Kita juga dapat memplot insiden kumulatif menggunakan fungsi ggscompetingrisks dari paket survminer.

Dalam hal ini kita mendapatkan panel yang berlabel sesuai dengan grup, dan legenda berlabel peristiwa, yang menunjukkan jenis peristiwa untuk setiap baris.

Catatan

  • Kita dapat menggunakan opsi multiple_panels = FALSE untuk membuat semua grup diplot pada satu panel
  • tidak seperti R, sumbu \(y\) tidak pergi ke \(1\) secara default, jadi kita harus mengubahnya secara manual
library(survminer)
ggcompetingrisks(ci_fit)

2.3 Membandingkan Insiden Kumulatif

Dalam fungsi cuminc, tes Gray digunakan untuk tes antar-kelompok.

Sebagai contoh, bandingkan hasil Melanoma menurut ulcer, ada atau tidaknya ulserasi. Hasil tes dapat ditemukan di Tests.

ci_ulcer <- 
  cuminc(
    ftime = Melanoma$time, 
    fstatus = Melanoma$status, 
    group = Melanoma$ulcer,
    cencode = 2
    )

ci_ulcer[["Tests"]]
##        stat           pv df
## 1 26.120719 3.207240e-07  1
## 3  0.158662 6.903913e-01  1

Kita juga dapat memvisualisasikan atau memplot insiden kumulatif berdasarkan kelompok dengan menggunakan paket ggcompetingrisks:

ggcompetingrisks(
  fit = ci_ulcer, 
  multiple_panels = FALSE,
  xlab = "Days",
  ylab = "Cumulative incidence of event",
  title = "Death by ulceration",
  ylim = c(0, 1)
)

Catatan Saya menemukan fungsi ggcompetingrisks kurang dalam penyesuaian, terutama dibandingkan dengan ggsurvplot. Saya biasanya melakukan plotting saya, dengan terlebih dahulu membuat kumpulan data yang rapi dari hasil cuminc fit, dan kemudian memplot hasilnya. Lihat kode sumber untuk presentasi ini untuk rincian kode yang mendasari.

library(tidyverse)
ciplotdat <- 
  ci_ulcer %>% 
  list_modify("Tests" = NULL) %>% 
  map_df(`[`, c("time", "est"), .id = "id") %>% 
  mutate(id = recode(
    id, 
    "0 1" = "Not ulcerated:Death melanoma", 
    "0 3" = "Not ulcerated:Death other causes", 
    "1 1" = "Ulcerated:Death melanoma",
    "1 3" = "Ulcerated:Death other causes")
    ) %>% 
  separate(id, c("Ulceration", "Event"), ":") 

ggplot(ciplotdat, aes(x = time, y = est, color = Ulceration)) +
  geom_step(lwd = 1.2, aes(linetype = Event))  +
  ylim(c(0, 1)) +
  theme_classic() +
  theme(plot.title = element_text(size = 14),
        legend.title = element_blank(),
        legend.position = "bottom") +
  labs(x = "Days", 
       y = "Cumulative incidence",
       title = "Death by ulceration status") +
  annotate("text", x = 0, y = 1, hjust = 0,
           label = paste0(
             "Death melanoma p = ", 
             ifelse(ci_ulcer$Tests[1, 2] < .001, 
                    "<.001", 
                    round(ci_ulcer$Tests[1, 2], 3)))) + 
  annotate("text", x = 0, y = 0.92, hjust = 0,
           label = paste0(
             "Death other causes p = ", 
             ifelse(ci_ulcer$Tests[2, 2] < .001, 
                    "<.001", 
                    round(ci_ulcer$Tests[2, 2], 3)))) 
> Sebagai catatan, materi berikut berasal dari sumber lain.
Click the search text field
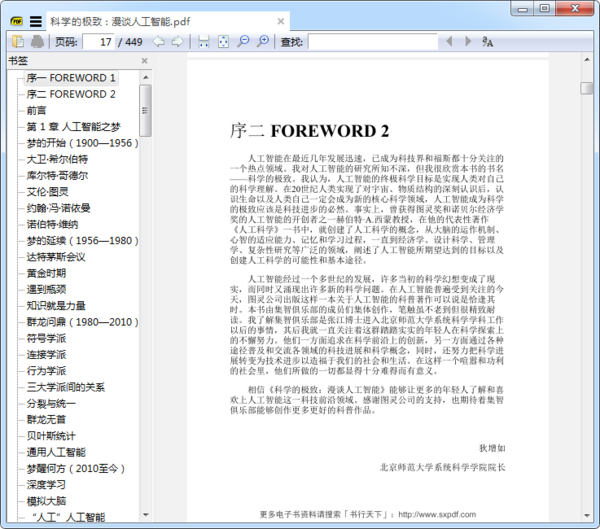 (x=372, y=41)
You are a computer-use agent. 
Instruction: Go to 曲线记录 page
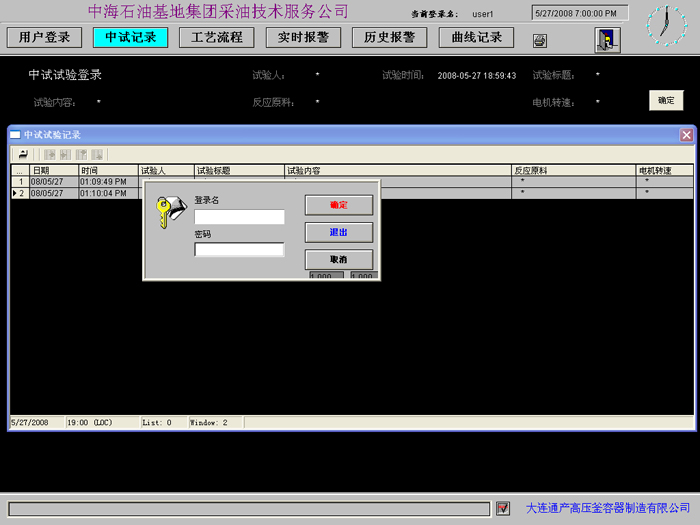coord(476,38)
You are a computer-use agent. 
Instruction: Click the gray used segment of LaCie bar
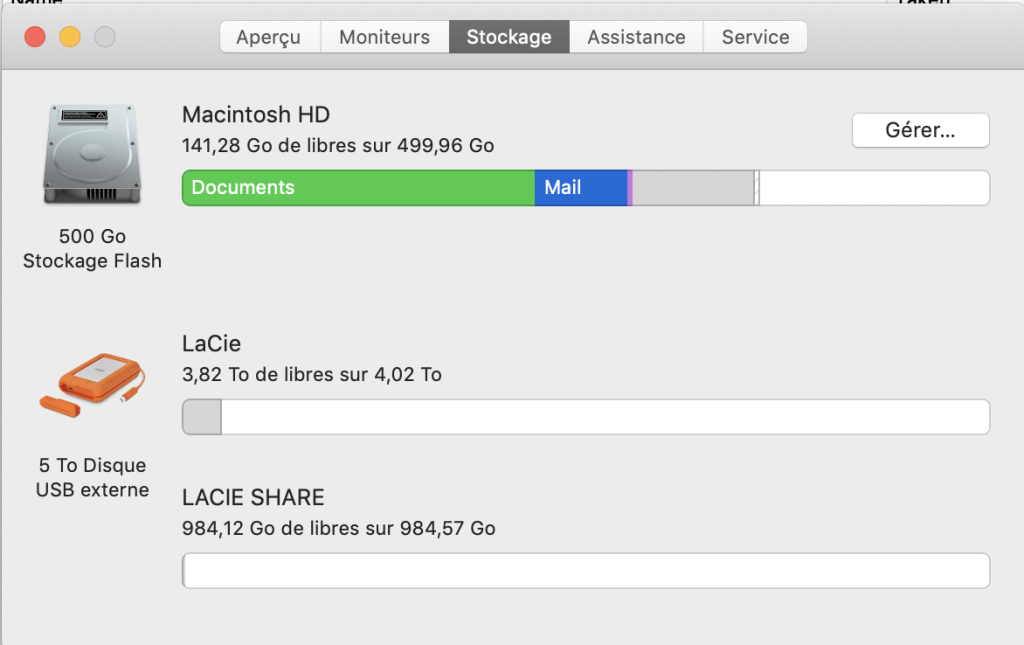tap(202, 417)
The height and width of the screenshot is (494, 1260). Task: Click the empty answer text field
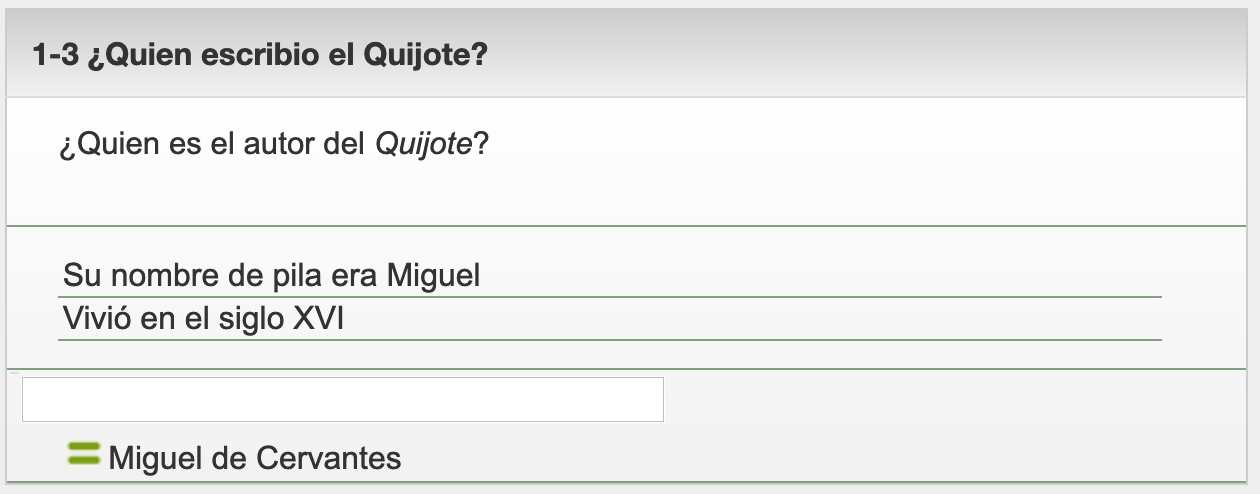coord(342,400)
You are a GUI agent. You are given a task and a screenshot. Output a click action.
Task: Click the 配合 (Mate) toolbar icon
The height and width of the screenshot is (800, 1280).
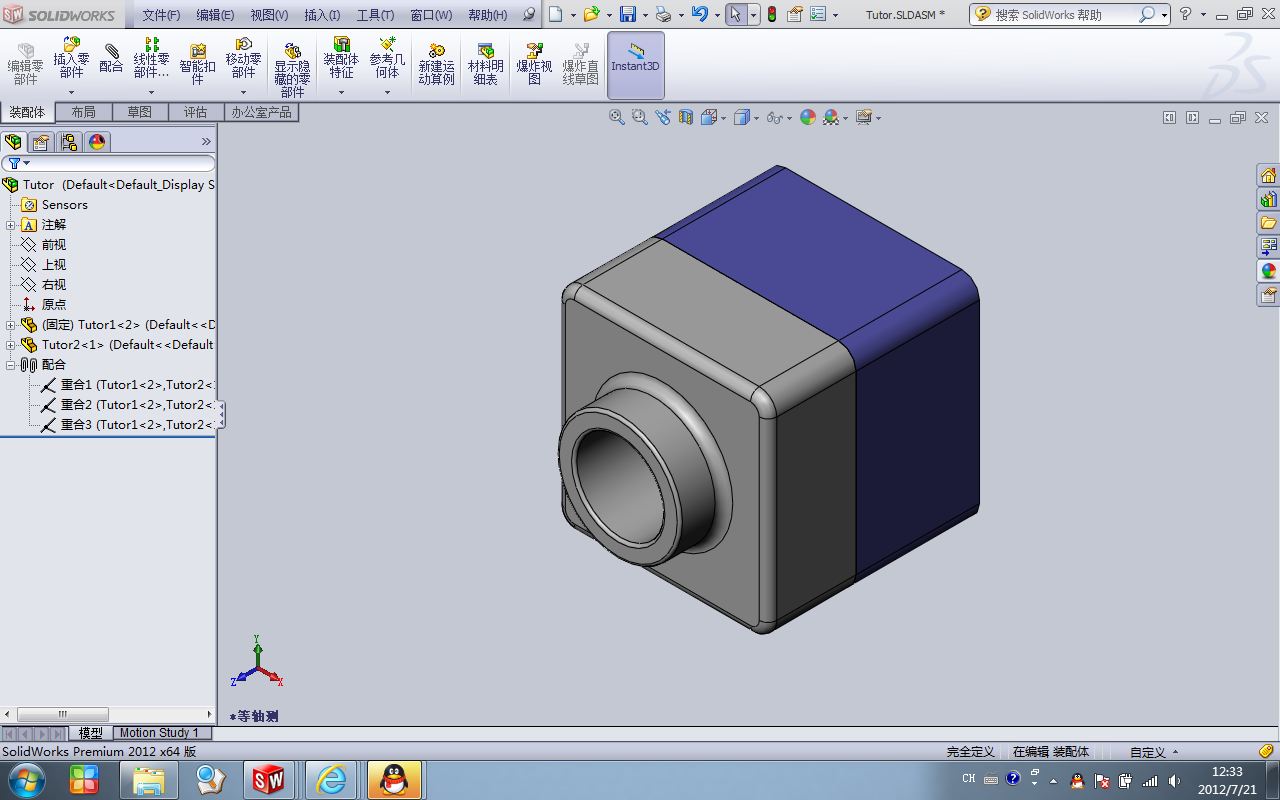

Seringkali hanya satu dari jenis acara yang menarik, meskipun kita masih ingin memperhitungkan acara yang bersaing. Dalam hal ini acara yang menarik dapat direncanakan sendiri. Sekali lagi, saya melakukan ini secara manual dengan terlebih dahulu membuat kumpulan data yang rapi dari hasil cuminc fit, dan kemudian memplot hasilnya. Lihat kode sumber untuk presentasi ini untuk rincian kode yang mendasari.

ciplotdat1 <- 
  ci_ulcer %>% 
  list_modify("Tests" = NULL) %>% 
  map_df(`[`, c("time", "est"), .id = "id") %>% 
  filter(id %in% c("0 1", "1 1")) %>% 
  mutate(Ulceration = recode(
    id, 
    "0 1" = "Not ulcerated", 
    "1 1" = "Ulcerated")
    )

ggplot(ciplotdat1, aes(x = time, y = est, color = Ulceration)) +
  geom_step(lwd = 1.2)  +
  ylim(c(0, 1)) +
  theme_classic() +
  theme(plot.title = element_text(size = 14),
        legend.title = element_blank(),
        legend.position = "bottom") +
  labs(x = "Days", 
       y = "Cumulative incidence",
       title = "Melanoma death by ulceration status") +
  annotate("text", x = 0, y = 1, hjust = 0,
           label = paste0(
             "p-value = ", 
             ifelse(ci_ulcer$Tests[1, 2] < .001, 
                    "<.001", 
                    round(ci_ulcer$Tests[1, 2], 3))))

2.4 Menambahkan Angka di Tabel Risiko

Kita mungkin ingin menambahkan jumlah tabel risiko ke plot insiden kumulatif, dan tidak ada cara mudah untuk melakukan ini yang saya ketahui. Lihat kode sumber untuk presentasi ini untuk satu contoh (dengan permintaan populer, kode sumber sekarang disertakan langsung di bawah untuk satu contoh spesifik)

  • Dapatkan plot dari R, ggcompetingrisks, atau ggplot
mel_plot <- 
  ggplot(ciplotdat1, aes(x = time, y = est, color = Ulceration)) +
  geom_step(lwd = 1.2)  +
  ylim(c(0, 1)) +
  coord_cartesian(xlim = c(0, 5000)) +
  scale_x_continuous(breaks = seq(0, 5000, 1000)) +
  theme_classic() +
  theme(plot.title = element_text(size = 14),
        legend.title = element_blank(),
        legend.position = "bottom") +
  labs(x = "Days", 
       y = "Cumulative incidence",
       title = "Melanoma death by ulceration status") +
  annotate("text", x = 0, y = 1, hjust = 0,
           label = paste0(
             "p-value = ", 
             ifelse(ci_ulcer$Tests[1, 2] < .001, 
                    "<.001", 
                    round(ci_ulcer$Tests[1, 2], 3))))
  • Dapatkan tabel nomor berisiko dari ggsurvplot menggunakan survfit di mana semua peristiwa dihitung sebagai titik akhir komposit tunggal
    • Paksa sumbu untuk memiliki batas dan jeda dan judul yang sama
    • Pastikan warna / jenis garis cocok untuk label grup
    • Cobalah untuk mendapatkan ukuran font yang sama
mel_fit <- survfit(
  Surv(time, ifelse(status != 2, 1, 0)) ~ ulcer, 
  data = Melanoma
)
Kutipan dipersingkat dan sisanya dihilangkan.